Why, then, does Morris – a TV veteran, celebrated stand-up comedian and double Gold nominee – need to share the job, anyway? “Who knows if that’s not going to be considered, too,” she hazards, before adding that her preference would be to share the gig so that she has “someone to giggle with”.
Her return to stand-up this year, however, has been a proud display of independence, with some of the more painful aspects of her personal life providing fodder. In the show (every word of which she’s run past her lawyers), Morris opens up on the breakdown of her marriage. She’s asked her audiences to “sit on her secrets” and is delighted that they have honoured her request so far.
So what exactly does she dish in those crowded theatres? She pauses before teasing, “I share what it felt like to be married for 20 years, I share the break-up story and I share the fall-out. It’s not salacious. Well, it has salacious vibes. Let’s just say I wasn’t married to the person I thought I was.”
Even her own daughters had to wait until they were in the audience to learn what she was sharing.
“It was the first time they’ve ever seen me do stand-up and I wasn’t sure how they’d go because I show lots of photos,” she admits. “But they roared and there was sparkling high energy on that drive home from Geelong. They were like, ‘Mum, you’re a boss!’ They have seen my phoenix from the flames vibe.”
Upon reflection, despite her best efforts to put on a display of family harmony for her girls, there were constant “smart-arse vibes” in the house when she was still with Thomas. “We are much more a party of three, which has left them feeling incredibly secure and heard,” she reveals. “Being heard is an important thing for teenagers.”
Morris has also come to realise that ending her marriage has set a positive example to the girls about being brave enough to make tough choices. “They have seen me walk the walk. In doing that and then seeing my life improve dramatically, they are seeing that for themselves,” she explains to Stellar. “And that’s a really exciting thing to have changed.”
Far from trying to shield her daughters from the realities of her break up, Morris has been honest and has left it to them to decide what their relationship with their father will look like. “I have become an Olympic medallist in running him down,” she says with a laugh, then adds, “But to be honest, I have been trying to stop doing that because I don’t want to let him into my life at all anymore.”
It’s only after a lot of therapy and introspection that Morris has learnt to put herself first.

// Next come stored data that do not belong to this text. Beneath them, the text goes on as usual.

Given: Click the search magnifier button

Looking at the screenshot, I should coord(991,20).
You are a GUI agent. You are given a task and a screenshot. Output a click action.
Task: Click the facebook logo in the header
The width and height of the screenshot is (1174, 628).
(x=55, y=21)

And that has meant cutting off all ties with Thomas. “I’m free. I don’t still have to have those same conversations,” she says. “Unfortunately, I’ve had my eyes opened and I’ve had a big awakening about my people pleasing and what I will tolerate and how I see the best in people – and that’s not always the truth.”

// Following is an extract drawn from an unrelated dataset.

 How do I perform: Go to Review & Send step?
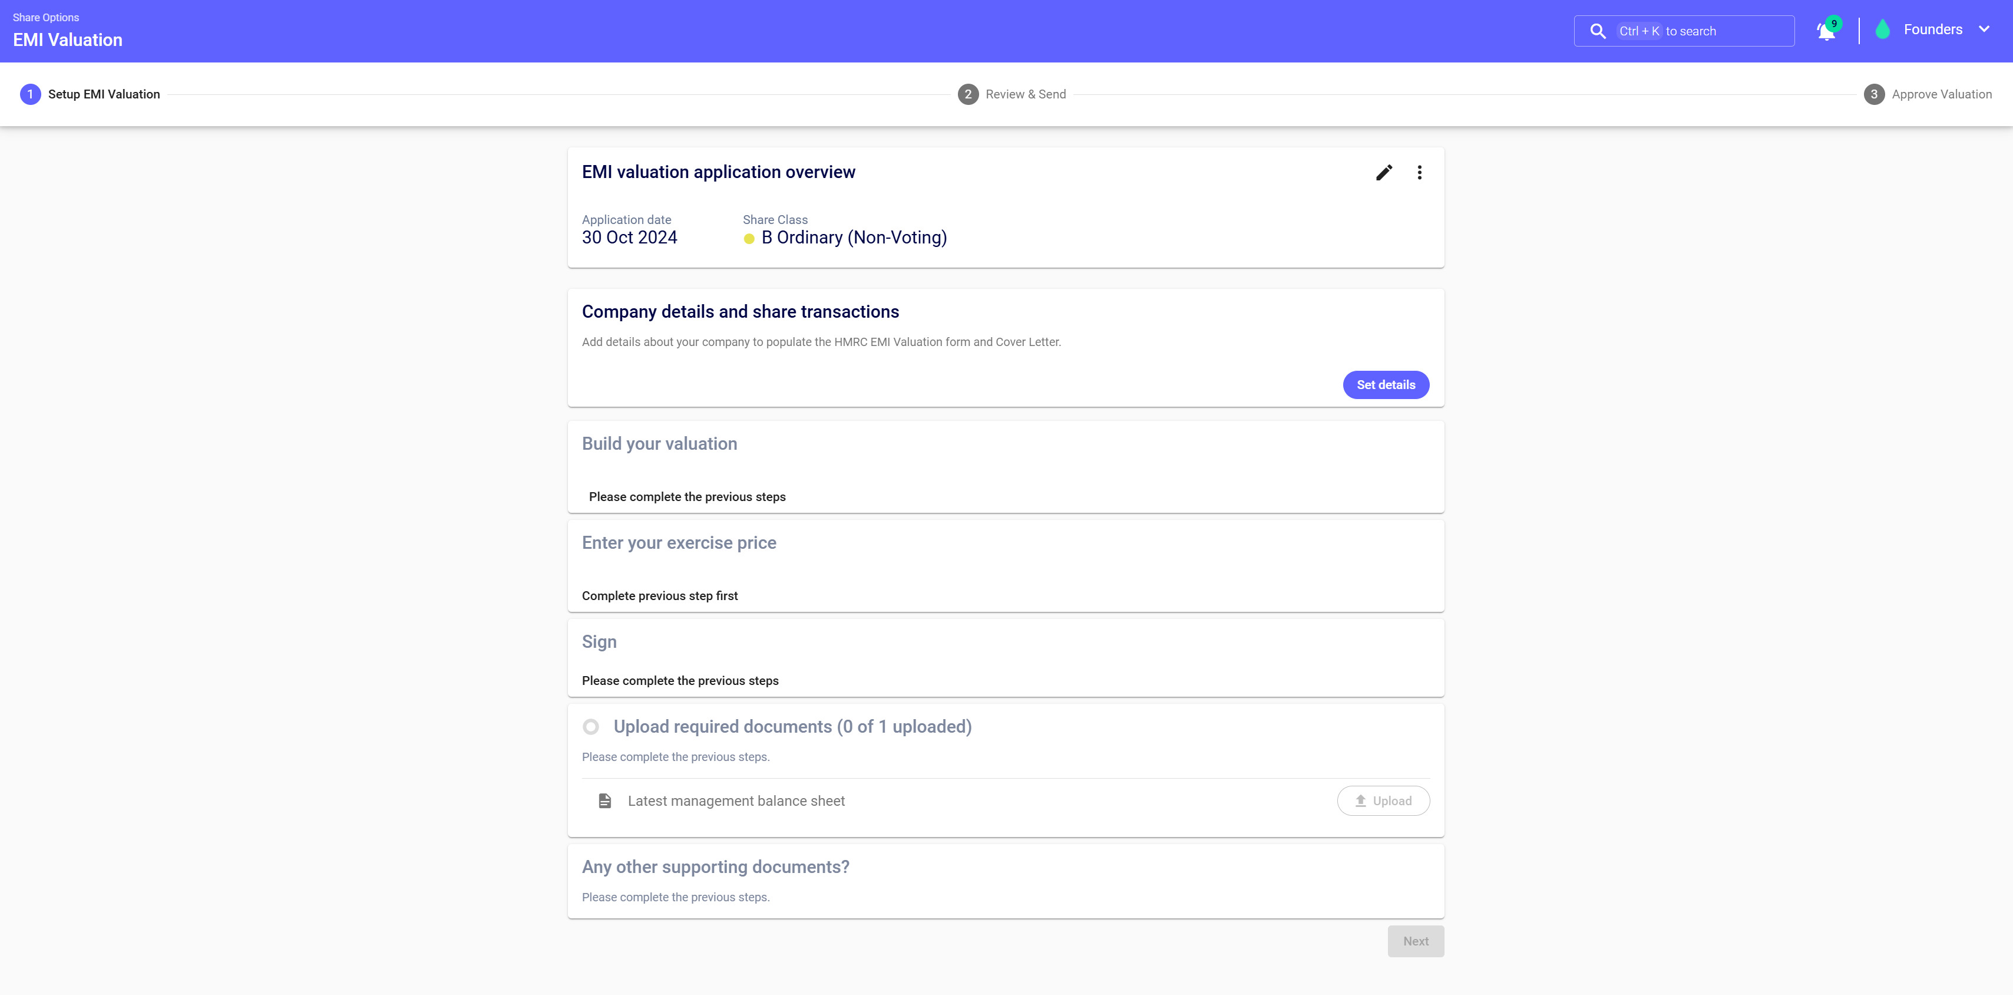click(x=1025, y=95)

The dating world has, of course, changed dramatically since Morris was last footloose and fancy free. And while friends are encouraging Morris to “get on the dating apps” she has zero interest in that.
Nor does she see today’s fad of sending nude pictures as any sort of enticement. “Show me a picture of you stacking the dishwasher!” she suggests instead. “Show you know where the tablet is and how to turn the thing on.”
Even if that Gold Logie doesn’t end up on her laundry shelf, Morris is optimistic about the future. “I am moving into my Betty White phase,” she says of the beloved late actor whose career peaked at retirement age. “Let’s go! I’m ready for the next bit. I’m going to do it all. I’m going to do movies. I’ll have a sitcom or a dram-com. The best is yet to come for me because, after being held back as long as I was, emotionally, I’m not even out of first gear yet.”
The TV Week Logie Awards start at 7pm tonight on the Seven Network and 7plus.